War of Wizards
- Box cover
- Designers: M. A. R. Barker
- Publishers: TSR 1975; Tita's House of Games 1999;
- Publication: 1975; 50 years ago
- Genres: Fantasy board wargame

= War of Wizards =

Fantasy tabletop wargame

War of Wizards is a board game published by TSR in 1975. It was TSR's first publication for M. A. R. Barker's world of Tékumel.

==Development==
David M. Ewalt, in his book Of Dice and Men, described how University of Minnesota professor M. A. R. Barker "made his game-design debut at TSR. A scholar of ancient languages, Barker had spent decades crafting a fantasy world called Tékumel, writing thousands of pages of histories, describing its culture, and even constructing its languages.
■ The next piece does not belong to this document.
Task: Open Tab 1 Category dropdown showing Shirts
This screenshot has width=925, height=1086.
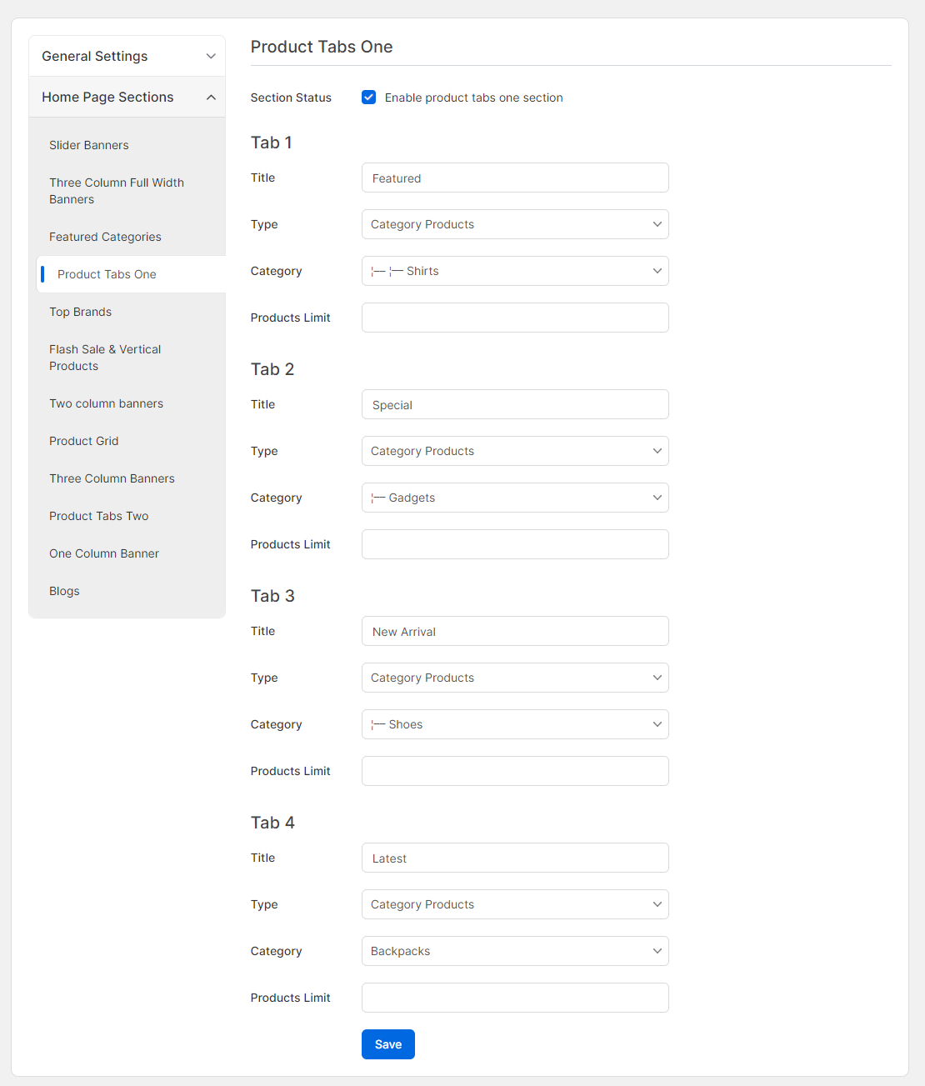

He served as adviser to the university's wargaming club, and after Michael Mornard showed him Dungeons & Dragons, Barker wrote two games based in Tékumel; a tabletop role-playing game, Empire of the Petal Throne; and a combat-oriented board game, War of Wizards."

==History==
Originally published by TSR in 1975, it was reprinted by Tita's House of Games in 1999. War of Wizards predates TSR releasing Empire of the Petal Throne by a few months, making it their first Tékumel publication.

==Gameplay==
War of Wizards could be used to enhance the combat rules in fantasy role-playing games.

==Reception==
Colin Wheeler reviewed War of Wizards for White Dwarf #8, and stated that "All in all, War of Wizards is an enjoyable game and can be played in a good evening session."